The Democratic National Convention (DNC) on Monday night featured several women with tragic pregnancy stories in order to push the party’s abortion-on-demand agenda.
Three women — Amanda Zurawski, Kaitlyn Joshua, and Hadley Duvall — spoke about their experiences with abortion, miscarriage, pregnancy, and pregnancy as the result of rape and incest. All three have been campaigning for the Democrat presidential ticket, both for President Joe Biden before he dropped out and now for Vice President Kamala Harris, and have been featured in campaign advertisements.
Zurawski, for example, has testified that her doctors informed her of an inevitable miscarriage at 17 weeks of pregnancy but refused to perform an abortion because the baby’s heart was still beating. She ended up developing septic shock, was in intensive care for three days, and, ultimately, lost one of her fallopian tubes. Her case occurred after the Supreme Court ended Roe v. Wade and returned the issue of abortion to individual states. Zurawski was located in Texas, which subsequently outlawed abortions except when the mother is “at risk of death or poses a serious risk of substantial impairment of a major bodily function unless the abortion is performed or induced.” Under the law, doctors found guilty of performing illegal abortions in the state can face up to 99 years in prison, incur a $100,000 fine, and lose their medical license.
The Texas Supreme Court ultimately rejected her challenge to the state’s abortion law, noting that the law contains exceptions for the life of the mother and for serious injury and “does not require a woman’s death to be imminent or that she first suffer physical impairment,” the court said.
At the DNC, Zurawski blamed former President Donald Trump, claimed that a second Trump term “would rip away even more of our rights,” and claimed that he would pass a national abortion ban. Trump has repeatedly said he believes abortion should be left to individual states. Abortions have notably drastically increased since the issue was returned to individual states.
“We cannot let that happen.
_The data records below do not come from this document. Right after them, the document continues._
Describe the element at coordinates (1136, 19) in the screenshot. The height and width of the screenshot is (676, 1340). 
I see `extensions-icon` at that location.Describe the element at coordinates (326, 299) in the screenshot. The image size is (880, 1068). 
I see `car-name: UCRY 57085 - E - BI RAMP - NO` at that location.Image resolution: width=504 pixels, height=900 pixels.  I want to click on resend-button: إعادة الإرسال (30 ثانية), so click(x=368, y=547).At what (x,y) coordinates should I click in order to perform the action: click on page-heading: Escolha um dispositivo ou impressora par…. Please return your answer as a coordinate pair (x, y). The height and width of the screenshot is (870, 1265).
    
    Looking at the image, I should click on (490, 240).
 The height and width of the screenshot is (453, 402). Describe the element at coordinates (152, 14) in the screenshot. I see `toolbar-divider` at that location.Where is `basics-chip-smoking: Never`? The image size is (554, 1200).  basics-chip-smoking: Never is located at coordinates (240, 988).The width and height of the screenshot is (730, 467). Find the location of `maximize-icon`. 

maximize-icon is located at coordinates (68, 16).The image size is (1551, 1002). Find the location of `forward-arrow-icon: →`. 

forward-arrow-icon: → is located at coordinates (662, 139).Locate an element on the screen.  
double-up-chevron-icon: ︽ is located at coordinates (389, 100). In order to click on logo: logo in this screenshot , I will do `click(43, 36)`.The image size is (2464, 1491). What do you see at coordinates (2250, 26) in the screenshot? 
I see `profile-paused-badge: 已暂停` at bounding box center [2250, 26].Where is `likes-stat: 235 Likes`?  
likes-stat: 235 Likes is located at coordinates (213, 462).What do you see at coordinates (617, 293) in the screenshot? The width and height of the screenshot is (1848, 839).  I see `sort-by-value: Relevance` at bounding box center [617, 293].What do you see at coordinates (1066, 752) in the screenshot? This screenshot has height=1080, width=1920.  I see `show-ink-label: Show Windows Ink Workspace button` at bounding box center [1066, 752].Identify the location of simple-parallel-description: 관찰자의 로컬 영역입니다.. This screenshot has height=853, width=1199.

We need to vote as if lives depend on it because they do,” she said, while not acknowledging the millions of unborn lives lost to abortion.
Duvall, while not directly affected by the fall of Roe, was raped by her stepfather, became pregnant when she was 12 years old, and ended up miscarrying. She is in her 20s now and has become an abortion activist in her home state of Kentucky, which has a near-total abortion restriction following the Supreme Court’s Dobbs decision overturning Roe v. Wade.
“I can’t imagine not having a choice. But today, that’s the reality for many women and girls across the country because of Donald Trump’s abortion bans,” she said, although Trump himself has not passed state abortion laws and has said he personally believes in exceptions for rape, incest, and the life of the mother.
“Kamala Harris will sign a national law to restore the right to an abortion. She’ll fight for every woman and every girl, even those who are not fighting for her,” Duvall added.
Harris, who has refused to cite any abortion limits she supports, has indeed picked up where Joe Biden’s reelection campaign left off, employing the same strategies and promising to restore the right to abortion federally, which would undo pro-life laws around the country.
Part of Biden’s, and now Harris’s, abortion strategy is to create confusion by lumping elective abortions in with other things like birth control and miscarriages (also medically referred to as spontaneous abortion) under the umbrella term “reproductive health.” It is a strategy that Democrats have employed since the fall of Roe, some claiming that women will be unable to obtain miscarriage and ectopic pregnancy care or even birth control if abortion is limited.
Democrats then point to high-profile cases of women like Zurawski who were denied abortions in states with abortion restrictions and hold them up examples of how dangerous abortion laws allegedly are.
“The Democrats want to pursue expanded access to abortion, and they’re using those difficult cases as leverage in a political fight to push through new laws that [would] increase the number of abortions that would be available,” Susan B. Anthony Pro-Life America Vice President of State Affairs Stephen Billy previously said.
“The president will use tragic situations, heartbreaking situations, purely to advance a political agenda because he is tied to the progressive left-wing of the party, and he is tied to the abortion advocates who won’t support limits at any stage in pregnancy,” he noted before Biden had dropped out.
Ultimately, abortion is Harris’s number one campaign issue, as it was for Biden before his exit from the race. While most polling shows that abortion is not a top priority for voters, one in four Democrats are single-issue voters on abortion and the majority of independents identify as “pro-choice.” The focus on abortion and painting Republicans as dangerous to women also seems like a ploy to distract from Americans’ top concerns under the Biden-Harris administration: the flailing economy and the border, which is essentially open.